Starting at the top of the data and ending with the line that holds "Impressum (809, 1893)", transcribe each line exactly; include both ends.

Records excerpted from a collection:
───
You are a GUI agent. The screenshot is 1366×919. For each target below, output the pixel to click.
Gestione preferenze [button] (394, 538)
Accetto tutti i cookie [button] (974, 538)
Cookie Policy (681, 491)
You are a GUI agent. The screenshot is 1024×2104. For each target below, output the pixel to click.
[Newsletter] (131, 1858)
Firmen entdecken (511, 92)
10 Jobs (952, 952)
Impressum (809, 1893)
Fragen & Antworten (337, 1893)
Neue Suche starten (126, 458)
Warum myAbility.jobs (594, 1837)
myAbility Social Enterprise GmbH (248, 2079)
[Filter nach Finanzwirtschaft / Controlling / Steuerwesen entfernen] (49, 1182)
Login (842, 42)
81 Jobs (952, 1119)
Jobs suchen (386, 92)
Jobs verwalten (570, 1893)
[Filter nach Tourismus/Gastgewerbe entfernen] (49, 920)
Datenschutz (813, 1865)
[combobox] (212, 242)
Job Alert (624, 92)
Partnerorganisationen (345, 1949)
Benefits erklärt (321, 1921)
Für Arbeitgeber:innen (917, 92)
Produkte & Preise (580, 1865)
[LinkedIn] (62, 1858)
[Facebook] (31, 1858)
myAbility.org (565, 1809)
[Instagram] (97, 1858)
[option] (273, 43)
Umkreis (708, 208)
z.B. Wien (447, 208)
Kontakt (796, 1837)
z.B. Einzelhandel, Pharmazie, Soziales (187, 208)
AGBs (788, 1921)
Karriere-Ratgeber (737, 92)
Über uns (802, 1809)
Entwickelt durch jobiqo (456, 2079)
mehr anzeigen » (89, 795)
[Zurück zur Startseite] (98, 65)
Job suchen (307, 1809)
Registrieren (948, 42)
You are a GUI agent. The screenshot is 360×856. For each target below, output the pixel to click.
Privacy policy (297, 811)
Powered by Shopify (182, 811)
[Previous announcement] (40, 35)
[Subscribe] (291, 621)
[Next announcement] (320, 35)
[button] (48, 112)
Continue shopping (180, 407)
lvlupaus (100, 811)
───
# Reply
You are a GUI agent. The screenshot is 1366×919. For each target below, output the pixel to click.
Gestione preferenze [button] (394, 538)
Accetto tutti i cookie [button] (974, 538)
Cookie Policy (681, 491)
You are a GUI agent. The screenshot is 1024×2104. For each target below, output the pixel to click.
[Newsletter] (131, 1858)
Firmen entdecken (511, 92)
10 Jobs (952, 952)
Impressum (809, 1893)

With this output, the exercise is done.